**ACTIVITY:**
Where the listing below has a line with "Click the Overview home icon", write out exactly that line and every line after it, stopping after the line with "This screenshot has width=868, height=371.".

━━━ EXERCISE MATERIALS ━━━

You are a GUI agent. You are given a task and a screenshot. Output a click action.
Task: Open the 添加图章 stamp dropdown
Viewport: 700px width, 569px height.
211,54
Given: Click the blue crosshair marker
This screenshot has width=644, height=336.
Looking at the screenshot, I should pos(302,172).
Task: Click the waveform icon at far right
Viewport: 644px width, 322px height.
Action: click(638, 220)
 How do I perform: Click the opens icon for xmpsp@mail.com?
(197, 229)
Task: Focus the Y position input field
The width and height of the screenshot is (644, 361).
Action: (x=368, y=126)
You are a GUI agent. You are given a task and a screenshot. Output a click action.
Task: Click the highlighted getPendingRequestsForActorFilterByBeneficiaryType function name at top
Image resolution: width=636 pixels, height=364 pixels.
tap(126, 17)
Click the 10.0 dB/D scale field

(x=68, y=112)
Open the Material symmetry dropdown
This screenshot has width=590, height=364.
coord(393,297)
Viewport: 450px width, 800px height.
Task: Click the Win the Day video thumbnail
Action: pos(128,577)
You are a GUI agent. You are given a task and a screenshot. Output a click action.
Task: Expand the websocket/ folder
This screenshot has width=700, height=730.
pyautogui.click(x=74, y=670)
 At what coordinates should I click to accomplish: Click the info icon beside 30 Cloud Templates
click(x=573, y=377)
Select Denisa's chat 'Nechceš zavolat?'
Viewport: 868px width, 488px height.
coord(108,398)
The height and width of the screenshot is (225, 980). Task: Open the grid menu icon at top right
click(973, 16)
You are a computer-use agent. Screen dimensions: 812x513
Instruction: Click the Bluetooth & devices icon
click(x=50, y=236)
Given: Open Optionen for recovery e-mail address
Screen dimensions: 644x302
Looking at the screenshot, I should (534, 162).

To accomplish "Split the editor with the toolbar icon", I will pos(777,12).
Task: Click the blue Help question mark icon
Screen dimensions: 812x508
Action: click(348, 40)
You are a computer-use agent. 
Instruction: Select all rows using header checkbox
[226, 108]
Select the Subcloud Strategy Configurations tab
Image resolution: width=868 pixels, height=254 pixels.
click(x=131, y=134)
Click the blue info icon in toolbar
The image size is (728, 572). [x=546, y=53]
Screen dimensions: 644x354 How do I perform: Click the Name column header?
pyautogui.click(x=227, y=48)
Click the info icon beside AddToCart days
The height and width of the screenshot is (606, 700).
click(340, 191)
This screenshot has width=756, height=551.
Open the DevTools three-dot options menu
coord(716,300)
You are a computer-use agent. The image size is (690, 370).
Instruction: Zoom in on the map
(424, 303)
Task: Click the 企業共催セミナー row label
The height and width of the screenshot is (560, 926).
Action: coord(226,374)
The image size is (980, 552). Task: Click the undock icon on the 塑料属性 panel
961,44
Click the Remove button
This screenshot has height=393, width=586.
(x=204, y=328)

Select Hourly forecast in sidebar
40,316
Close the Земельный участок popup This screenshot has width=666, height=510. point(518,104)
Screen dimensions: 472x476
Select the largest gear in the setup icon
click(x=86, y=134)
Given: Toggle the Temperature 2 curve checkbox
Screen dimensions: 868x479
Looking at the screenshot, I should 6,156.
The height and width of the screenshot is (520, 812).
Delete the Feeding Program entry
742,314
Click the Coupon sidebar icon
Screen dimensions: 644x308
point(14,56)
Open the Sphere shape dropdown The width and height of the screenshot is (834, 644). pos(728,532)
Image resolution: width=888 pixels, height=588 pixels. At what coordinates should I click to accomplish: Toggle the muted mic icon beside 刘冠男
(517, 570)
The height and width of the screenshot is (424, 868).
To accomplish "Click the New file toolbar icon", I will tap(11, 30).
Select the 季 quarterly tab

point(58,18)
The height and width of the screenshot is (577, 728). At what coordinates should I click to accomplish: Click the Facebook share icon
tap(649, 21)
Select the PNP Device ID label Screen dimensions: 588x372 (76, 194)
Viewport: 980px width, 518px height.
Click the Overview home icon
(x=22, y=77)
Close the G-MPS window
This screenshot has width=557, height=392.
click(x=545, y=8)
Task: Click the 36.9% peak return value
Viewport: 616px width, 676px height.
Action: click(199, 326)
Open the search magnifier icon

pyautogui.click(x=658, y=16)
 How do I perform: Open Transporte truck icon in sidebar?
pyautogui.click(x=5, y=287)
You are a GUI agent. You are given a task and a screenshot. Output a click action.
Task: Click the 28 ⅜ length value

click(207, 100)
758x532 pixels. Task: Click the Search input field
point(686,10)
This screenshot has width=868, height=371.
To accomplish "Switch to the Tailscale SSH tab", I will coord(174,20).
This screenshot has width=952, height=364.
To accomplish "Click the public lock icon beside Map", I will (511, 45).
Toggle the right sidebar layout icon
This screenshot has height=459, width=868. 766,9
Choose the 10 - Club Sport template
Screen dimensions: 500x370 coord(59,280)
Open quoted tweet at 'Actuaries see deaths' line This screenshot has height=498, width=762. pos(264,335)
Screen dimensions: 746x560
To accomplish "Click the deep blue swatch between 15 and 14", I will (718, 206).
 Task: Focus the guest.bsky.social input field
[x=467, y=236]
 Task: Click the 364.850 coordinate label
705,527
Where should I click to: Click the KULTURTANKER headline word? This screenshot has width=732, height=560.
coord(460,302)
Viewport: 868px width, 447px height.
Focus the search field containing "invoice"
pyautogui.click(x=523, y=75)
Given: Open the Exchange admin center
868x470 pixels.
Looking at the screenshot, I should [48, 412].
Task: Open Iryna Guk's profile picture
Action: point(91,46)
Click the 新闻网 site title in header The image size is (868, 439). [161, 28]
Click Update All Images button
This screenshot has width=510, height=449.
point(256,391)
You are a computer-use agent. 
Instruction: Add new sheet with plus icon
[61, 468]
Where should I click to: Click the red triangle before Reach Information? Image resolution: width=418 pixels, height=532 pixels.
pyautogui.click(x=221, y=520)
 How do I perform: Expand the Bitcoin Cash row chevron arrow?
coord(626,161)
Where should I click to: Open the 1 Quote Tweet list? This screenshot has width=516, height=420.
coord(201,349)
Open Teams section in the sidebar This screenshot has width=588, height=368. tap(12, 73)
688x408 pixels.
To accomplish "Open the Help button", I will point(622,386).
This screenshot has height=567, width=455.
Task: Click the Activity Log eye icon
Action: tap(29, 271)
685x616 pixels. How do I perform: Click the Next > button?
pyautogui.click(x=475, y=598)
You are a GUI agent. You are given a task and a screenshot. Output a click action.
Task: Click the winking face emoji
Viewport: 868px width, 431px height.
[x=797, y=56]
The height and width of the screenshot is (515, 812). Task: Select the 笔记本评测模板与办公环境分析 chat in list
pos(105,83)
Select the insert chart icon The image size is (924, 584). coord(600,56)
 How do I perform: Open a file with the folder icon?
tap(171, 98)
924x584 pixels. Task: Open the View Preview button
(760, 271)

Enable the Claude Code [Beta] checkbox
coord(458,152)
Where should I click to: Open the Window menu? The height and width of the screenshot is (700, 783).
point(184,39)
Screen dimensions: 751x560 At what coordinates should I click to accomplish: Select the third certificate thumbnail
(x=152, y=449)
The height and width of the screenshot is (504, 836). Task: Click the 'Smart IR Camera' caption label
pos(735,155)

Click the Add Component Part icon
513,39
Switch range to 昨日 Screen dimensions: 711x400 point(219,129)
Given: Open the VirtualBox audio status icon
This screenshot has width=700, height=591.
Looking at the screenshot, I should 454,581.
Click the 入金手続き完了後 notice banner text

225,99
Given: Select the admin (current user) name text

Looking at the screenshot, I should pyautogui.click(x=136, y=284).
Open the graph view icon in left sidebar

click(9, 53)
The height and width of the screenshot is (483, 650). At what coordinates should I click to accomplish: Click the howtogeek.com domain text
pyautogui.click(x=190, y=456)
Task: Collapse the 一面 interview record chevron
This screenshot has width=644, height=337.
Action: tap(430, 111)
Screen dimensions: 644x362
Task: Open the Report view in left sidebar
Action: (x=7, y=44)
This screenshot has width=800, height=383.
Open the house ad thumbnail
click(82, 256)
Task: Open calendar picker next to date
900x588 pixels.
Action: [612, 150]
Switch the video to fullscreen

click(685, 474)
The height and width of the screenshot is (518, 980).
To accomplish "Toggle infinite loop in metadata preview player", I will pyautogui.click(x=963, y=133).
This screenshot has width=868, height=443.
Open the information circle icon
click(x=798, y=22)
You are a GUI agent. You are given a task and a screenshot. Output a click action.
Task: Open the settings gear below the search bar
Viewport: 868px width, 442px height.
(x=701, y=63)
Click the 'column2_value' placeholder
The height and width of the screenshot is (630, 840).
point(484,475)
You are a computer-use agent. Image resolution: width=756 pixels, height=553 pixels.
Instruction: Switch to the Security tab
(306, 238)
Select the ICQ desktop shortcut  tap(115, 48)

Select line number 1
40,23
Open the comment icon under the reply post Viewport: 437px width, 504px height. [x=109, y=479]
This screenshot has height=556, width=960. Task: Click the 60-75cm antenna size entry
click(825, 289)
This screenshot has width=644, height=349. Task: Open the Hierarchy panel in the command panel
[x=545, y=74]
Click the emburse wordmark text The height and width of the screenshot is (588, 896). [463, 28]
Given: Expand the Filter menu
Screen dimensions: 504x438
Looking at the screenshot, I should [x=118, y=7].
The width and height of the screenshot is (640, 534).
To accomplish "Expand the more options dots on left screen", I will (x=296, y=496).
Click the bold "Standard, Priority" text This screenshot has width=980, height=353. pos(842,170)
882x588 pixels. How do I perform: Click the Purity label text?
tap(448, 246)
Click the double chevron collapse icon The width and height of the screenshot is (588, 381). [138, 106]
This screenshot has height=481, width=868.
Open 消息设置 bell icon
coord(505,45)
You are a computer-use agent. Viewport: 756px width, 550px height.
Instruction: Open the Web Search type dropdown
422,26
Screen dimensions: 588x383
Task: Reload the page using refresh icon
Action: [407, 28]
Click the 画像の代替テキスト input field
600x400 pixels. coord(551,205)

━━━

**EXERCISE ANSWER:**
Click the Overview home icon
(x=22, y=77)
Close the G-MPS window
This screenshot has width=557, height=392.
click(x=545, y=8)
Task: Click the 36.9% peak return value
Viewport: 616px width, 676px height.
Action: click(199, 326)
Open the search magnifier icon

pyautogui.click(x=658, y=16)
 How do I perform: Open Transporte truck icon in sidebar?
pyautogui.click(x=5, y=287)
You are a GUI agent. You are given a task and a screenshot. Output a click action.
Task: Click the 28 ⅜ length value

click(207, 100)
758x532 pixels. Task: Click the Search input field
point(686,10)
This screenshot has width=868, height=371.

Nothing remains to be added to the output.